Analyzing and Visualizing Software Quality of Code in GitHub Repositories Using AST-Based Metrics
摘要
Context: High code quality is essential in software development, as it directly impacts readability, maintainability, reliability, security, and efficiency. Quality assessment becomes increasingly important as projects grow more complex and new developers are added. Problem: Tracking and maintaining code quality in growing projects with multiple contributors poses significant challenges, especially for development teams with limited resources. Method: This paper introduces a Python-based tool that automatically retrieves, analyzes, and visualizes software quality metrics for Python code files in user-selected GitHub repositories. Using Abstract Syntax Tree (AST) analysis, the tool calculates Halstead, Traditional, and Object-Oriented metrics on a per-file basis and supports visualizing these values across commits and pull requests. Result: The tool accurately calculates Halstead, LOC, Length of Identifier, and Cyclomatic Complexity metrics, with the results verified using manual calculations.
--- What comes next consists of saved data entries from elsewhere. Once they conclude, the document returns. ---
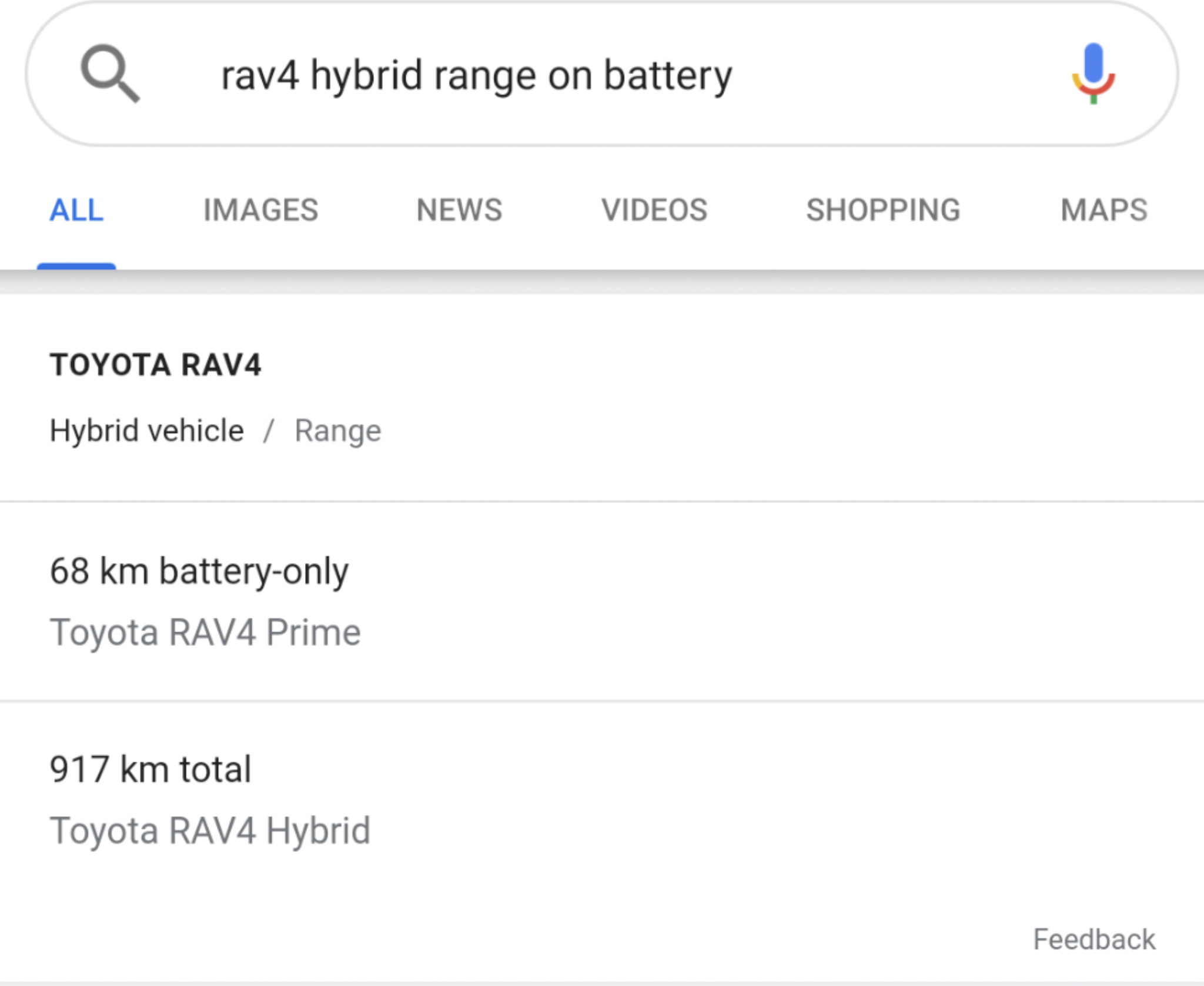This screenshot has width=1204, height=986.
Task: Click the word battery in search query
Action: (668, 76)
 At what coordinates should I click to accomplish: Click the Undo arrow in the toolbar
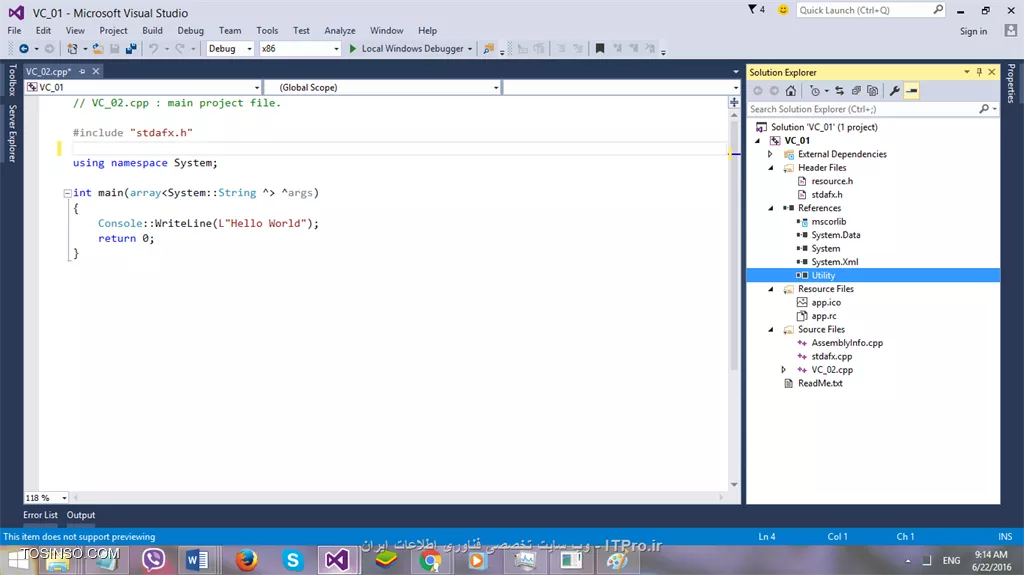click(153, 48)
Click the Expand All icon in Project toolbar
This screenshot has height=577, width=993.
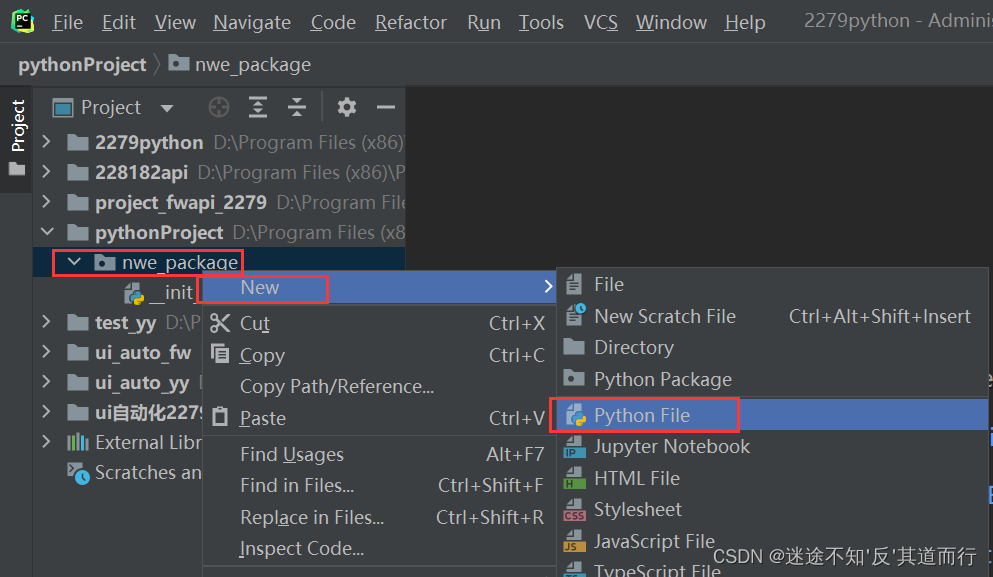tap(257, 107)
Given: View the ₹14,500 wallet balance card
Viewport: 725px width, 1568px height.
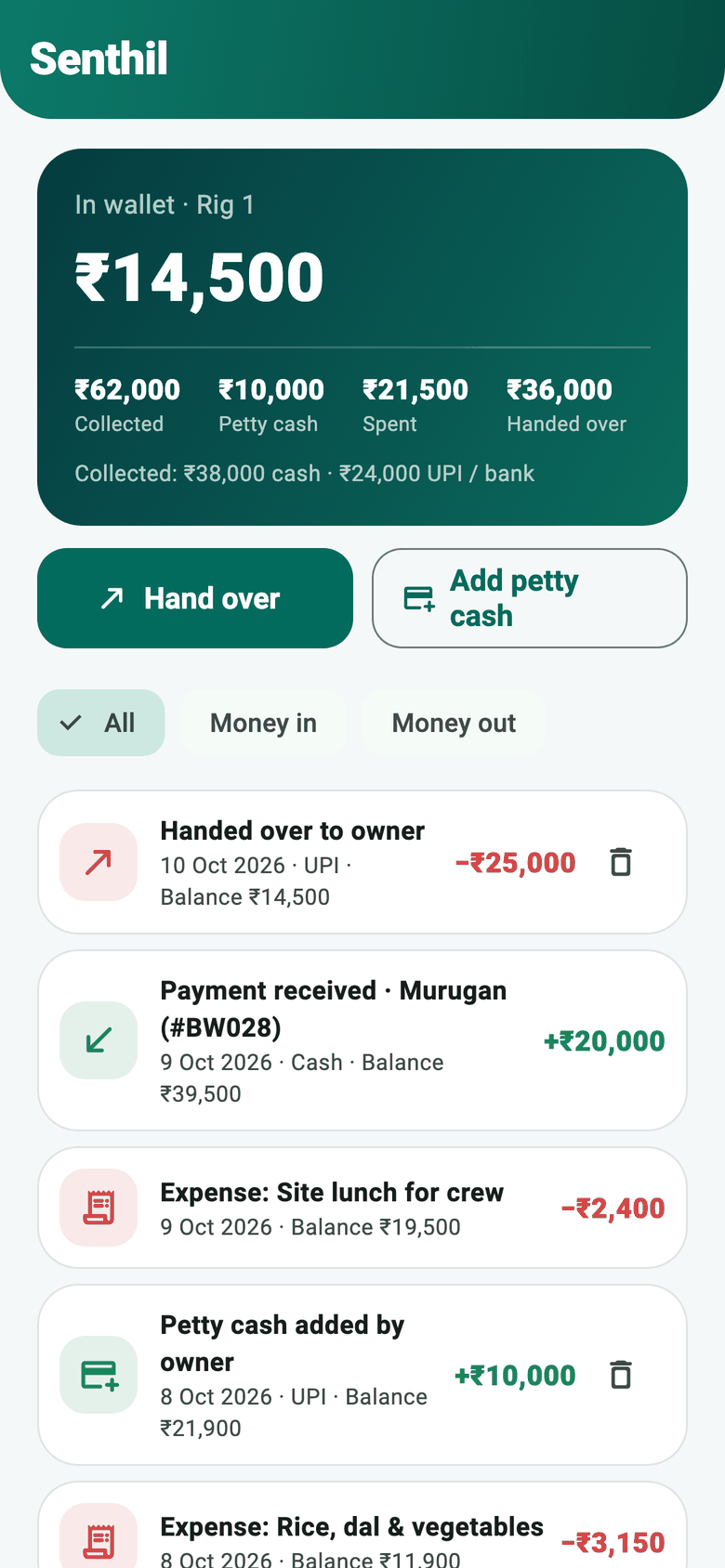Looking at the screenshot, I should coord(362,337).
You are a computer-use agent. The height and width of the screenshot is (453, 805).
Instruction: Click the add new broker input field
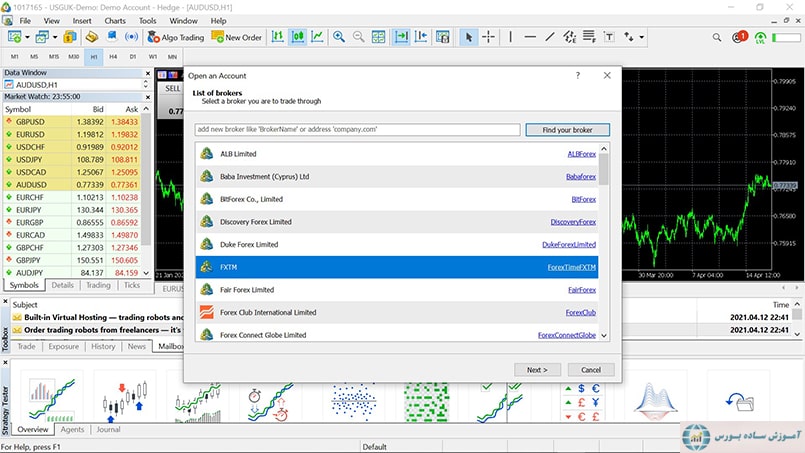click(357, 130)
However, the tool produces incorrect metric results for Fan-in, Fan-out, and inheritance-related OO metrics due to the lack of multi-file analysis. Conclusion: The tool’s ability to automate metric calculation, store results, visualize results, and integrate into GitHub workflows helps developers monitor code quality trends over time. Though currently limited to per-file analysis, the tool provides a foundation for continuous quality assessment, with the next step for adding multi-file analysis support discussed.